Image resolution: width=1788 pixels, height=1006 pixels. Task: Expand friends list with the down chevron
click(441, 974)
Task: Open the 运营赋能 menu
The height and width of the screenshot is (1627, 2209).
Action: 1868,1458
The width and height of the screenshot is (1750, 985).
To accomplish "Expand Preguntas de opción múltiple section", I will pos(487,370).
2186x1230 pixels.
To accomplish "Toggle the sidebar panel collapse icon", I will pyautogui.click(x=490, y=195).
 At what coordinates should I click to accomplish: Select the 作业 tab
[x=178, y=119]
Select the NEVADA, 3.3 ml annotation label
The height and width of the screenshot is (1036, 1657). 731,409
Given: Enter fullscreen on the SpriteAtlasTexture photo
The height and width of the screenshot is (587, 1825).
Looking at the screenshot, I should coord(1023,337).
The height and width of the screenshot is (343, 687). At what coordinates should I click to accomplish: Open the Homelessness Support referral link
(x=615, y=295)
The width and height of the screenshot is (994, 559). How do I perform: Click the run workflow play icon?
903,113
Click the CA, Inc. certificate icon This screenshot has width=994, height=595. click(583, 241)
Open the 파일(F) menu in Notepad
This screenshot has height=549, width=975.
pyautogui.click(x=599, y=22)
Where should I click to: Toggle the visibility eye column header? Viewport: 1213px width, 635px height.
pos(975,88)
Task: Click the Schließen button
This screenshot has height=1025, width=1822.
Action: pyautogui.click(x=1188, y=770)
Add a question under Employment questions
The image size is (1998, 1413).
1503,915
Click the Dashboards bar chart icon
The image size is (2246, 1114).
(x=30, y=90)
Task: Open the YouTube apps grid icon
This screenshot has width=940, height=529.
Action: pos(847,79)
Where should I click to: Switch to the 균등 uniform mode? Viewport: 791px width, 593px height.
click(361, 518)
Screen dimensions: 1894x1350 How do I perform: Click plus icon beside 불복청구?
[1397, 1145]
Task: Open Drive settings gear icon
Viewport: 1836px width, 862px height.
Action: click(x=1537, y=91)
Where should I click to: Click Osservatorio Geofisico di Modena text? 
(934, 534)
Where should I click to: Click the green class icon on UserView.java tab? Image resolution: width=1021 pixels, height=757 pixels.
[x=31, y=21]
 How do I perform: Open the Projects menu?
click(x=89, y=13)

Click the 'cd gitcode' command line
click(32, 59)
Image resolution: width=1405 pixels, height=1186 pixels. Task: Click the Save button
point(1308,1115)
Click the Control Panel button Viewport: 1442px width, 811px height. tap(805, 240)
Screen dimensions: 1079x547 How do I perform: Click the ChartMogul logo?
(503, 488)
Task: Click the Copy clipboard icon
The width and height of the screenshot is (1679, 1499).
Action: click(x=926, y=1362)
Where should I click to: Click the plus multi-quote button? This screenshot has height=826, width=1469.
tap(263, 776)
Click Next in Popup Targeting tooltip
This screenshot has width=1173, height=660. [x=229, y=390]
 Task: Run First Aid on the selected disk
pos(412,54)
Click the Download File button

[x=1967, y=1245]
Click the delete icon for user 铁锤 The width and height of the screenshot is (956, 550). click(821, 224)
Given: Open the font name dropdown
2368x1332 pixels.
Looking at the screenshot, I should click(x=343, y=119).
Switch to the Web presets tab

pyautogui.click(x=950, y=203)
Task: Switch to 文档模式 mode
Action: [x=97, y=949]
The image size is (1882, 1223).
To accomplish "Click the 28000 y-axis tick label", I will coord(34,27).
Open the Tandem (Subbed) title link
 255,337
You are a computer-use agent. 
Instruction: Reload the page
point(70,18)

**WHAT NEEDS TO BE DONE**. Write the whole of the data out again exactly as it stands.

**FINAL ANSWER**.
Image resolution: width=1788 pixels, height=1006 pixels. Task: Expand friends list with the down chevron
click(441, 974)
Task: Open the 运营赋能 menu
The height and width of the screenshot is (1627, 2209).
Action: 1868,1458
The width and height of the screenshot is (1750, 985).
To accomplish "Expand Preguntas de opción múltiple section", I will pos(487,370).
2186x1230 pixels.
To accomplish "Toggle the sidebar panel collapse icon", I will pyautogui.click(x=490, y=195).
 At what coordinates should I click to accomplish: Select the 作业 tab
[x=178, y=119]
Select the NEVADA, 3.3 ml annotation label
The height and width of the screenshot is (1036, 1657). 731,409
Given: Enter fullscreen on the SpriteAtlasTexture photo
The height and width of the screenshot is (587, 1825).
Looking at the screenshot, I should coord(1023,337).
The height and width of the screenshot is (343, 687). At what coordinates should I click to accomplish: Open the Homelessness Support referral link
(x=615, y=295)
The width and height of the screenshot is (994, 559). How do I perform: Click the run workflow play icon?
903,113
Click the CA, Inc. certificate icon This screenshot has width=994, height=595. click(583, 241)
Open the 파일(F) menu in Notepad
This screenshot has height=549, width=975.
pyautogui.click(x=599, y=22)
Where should I click to: Toggle the visibility eye column header? Viewport: 1213px width, 635px height.
pos(975,88)
Task: Click the Schließen button
This screenshot has height=1025, width=1822.
Action: pyautogui.click(x=1188, y=770)
Add a question under Employment questions
The image size is (1998, 1413).
1503,915
Click the Dashboards bar chart icon
The image size is (2246, 1114).
(x=30, y=90)
Task: Open the YouTube apps grid icon
This screenshot has width=940, height=529.
Action: pos(847,79)
Where should I click to: Switch to the 균등 uniform mode? Viewport: 791px width, 593px height.
click(361, 518)
Screen dimensions: 1894x1350 How do I perform: Click plus icon beside 불복청구?
[1397, 1145]
Task: Open Drive settings gear icon
Viewport: 1836px width, 862px height.
Action: click(x=1537, y=91)
Where should I click to: Click Osservatorio Geofisico di Modena text? 
(934, 534)
Where should I click to: Click the green class icon on UserView.java tab? Image resolution: width=1021 pixels, height=757 pixels.
[x=31, y=21]
 How do I perform: Open the Projects menu?
click(x=89, y=13)

Click the 'cd gitcode' command line
click(32, 59)
Image resolution: width=1405 pixels, height=1186 pixels. Task: Click the Save button
point(1308,1115)
Click the Control Panel button Viewport: 1442px width, 811px height. tap(805, 240)
Screen dimensions: 1079x547 How do I perform: Click the ChartMogul logo?
(503, 488)
Task: Click the Copy clipboard icon
The width and height of the screenshot is (1679, 1499).
Action: click(x=926, y=1362)
Where should I click to: Click the plus multi-quote button? This screenshot has height=826, width=1469.
tap(263, 776)
Click Next in Popup Targeting tooltip
This screenshot has width=1173, height=660. [x=229, y=390]
 Task: Run First Aid on the selected disk
pos(412,54)
Click the Download File button

[x=1967, y=1245]
Click the delete icon for user 铁锤 The width and height of the screenshot is (956, 550). click(821, 224)
Given: Open the font name dropdown
2368x1332 pixels.
Looking at the screenshot, I should click(x=343, y=119).
Switch to the Web presets tab

pyautogui.click(x=950, y=203)
Task: Switch to 文档模式 mode
Action: [x=97, y=949]
The image size is (1882, 1223).
To accomplish "Click the 28000 y-axis tick label", I will coord(34,27).
Open the Tandem (Subbed) title link
 255,337
You are a computer-use agent. 
Instruction: Reload the page
point(70,18)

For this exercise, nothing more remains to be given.